Según el reporte de El Colombiano, el presidente entrante Abelardo De la Espriella recibió información privilegiada el lunes en la noche, proveniente de personas cercanas al gobierno de Gustavo Petro. Esa transmisión de datos ocurrió por canales informales, al margen de los equipos oficiales de transición.
La práctica del empalme en Colombia consiste en reuniones técnicas entre delegados del gobierno saliente y del entrante. Sirve para entregar balances de cada ministerio, contratos en ejecución, proyectos de ley en trámite y compromisos internacionales pendientes. Sin ese puente, el nuevo gabinete debe reconstruir el mapa del Estado por su cuenta.
En las transiciones recientes el empalme se ha realizado en sesiones presenciales o virtuales, con grupos de trabajo por cada sector. Los equipos intercambian hojas de vida de altos funcionarios, cronogramas de inversión y alertas sobre riesgos fiscales o de seguridad. La suspensión de ese mecanismo obliga a buscar rutas alternas para obtener la misma información.
De la Espriella, elegido en los últimos comicios, asumirá la Presidencia el 7 de agosto. La fecha del cambio de mando está fijada por la Constitución y no depende de que el empalme se complete. Aun así, la calidad de la información que reciba el nuevo gobierno en las primeras semanas puede definir el ritmo de sus primeras decisiones.
El hecho de que la entrega se haya hecho por vías no oficiales despierta preguntas sobre el origen de los datos y sobre su verificación. Información privilegiada en este contexto suele ser aquella que no es pública y que puede influir en decisiones de gobierno, como cifras de caja, contratos firmados o decisiones en curso. Recibirla sin filtros técnicos aumenta el riesgo de errores en la lectura del Estado.
La suspensión del empalme también deja en el aire qué tan fluida será la cooperación entre el gobierno saliente y el entrante en las semanas que faltan. En Colombia, la transición no exige por ley un proceso formal de empalme, aunque la costumbre institucional y el buen desempeño del Estado lo recomiendan. Cada administración decide cómo facilita la transferencia de información.
Para la ciudadanía, el punto central es la continuidad de los servicios públicos y de los programas en marcha. Un empalme deficiente puede traducirse en retrasos en pagos, en contratación y en la respuesta a emergencias. Por eso el seguimiento a este proceso suele ser tema de la opinión pública y de los medios.

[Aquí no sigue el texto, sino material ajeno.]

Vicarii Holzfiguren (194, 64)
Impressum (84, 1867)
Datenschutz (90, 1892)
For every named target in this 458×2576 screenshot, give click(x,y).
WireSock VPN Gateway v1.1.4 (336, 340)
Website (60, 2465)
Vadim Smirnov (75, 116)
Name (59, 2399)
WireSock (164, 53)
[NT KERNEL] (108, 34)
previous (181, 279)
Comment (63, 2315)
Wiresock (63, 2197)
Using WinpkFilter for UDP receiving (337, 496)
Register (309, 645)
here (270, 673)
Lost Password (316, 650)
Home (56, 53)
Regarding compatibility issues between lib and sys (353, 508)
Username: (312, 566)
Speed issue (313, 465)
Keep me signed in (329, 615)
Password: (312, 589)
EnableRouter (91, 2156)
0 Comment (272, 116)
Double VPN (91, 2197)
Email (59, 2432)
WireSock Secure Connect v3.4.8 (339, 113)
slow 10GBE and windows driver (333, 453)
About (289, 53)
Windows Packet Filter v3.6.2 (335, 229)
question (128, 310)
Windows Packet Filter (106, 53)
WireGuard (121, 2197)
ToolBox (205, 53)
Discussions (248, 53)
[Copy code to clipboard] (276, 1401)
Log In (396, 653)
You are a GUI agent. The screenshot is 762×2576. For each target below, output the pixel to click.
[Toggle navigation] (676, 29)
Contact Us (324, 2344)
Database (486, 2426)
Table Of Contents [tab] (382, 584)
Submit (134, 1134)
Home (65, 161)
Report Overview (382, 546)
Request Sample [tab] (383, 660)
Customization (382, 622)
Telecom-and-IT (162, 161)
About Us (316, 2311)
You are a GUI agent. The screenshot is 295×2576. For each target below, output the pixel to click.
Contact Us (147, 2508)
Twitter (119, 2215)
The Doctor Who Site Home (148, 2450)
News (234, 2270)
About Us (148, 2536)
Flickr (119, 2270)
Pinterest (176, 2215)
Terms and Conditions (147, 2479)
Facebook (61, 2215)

El Colombiano planteó la pregunta de hasta dónde puede llegar el gobierno Petro en el tramo final de su mandato. Las salidas de información por canales no oficiales pueden interpretarse como una forma de presión política o como una manera de marcar la cancha sobre lo que el nuevo gobierno debe saber. La respuesta institucional aún no se conoce.
Queda por verse si en los próximos días se retoman las reuniones formales de empalme, si se designan equipos de enlace por ministerio y si el nuevo gobierno publica algún balance de la información recibida. También está pendiente que las partes aclaren quién transmitió los datos y con qué propósito.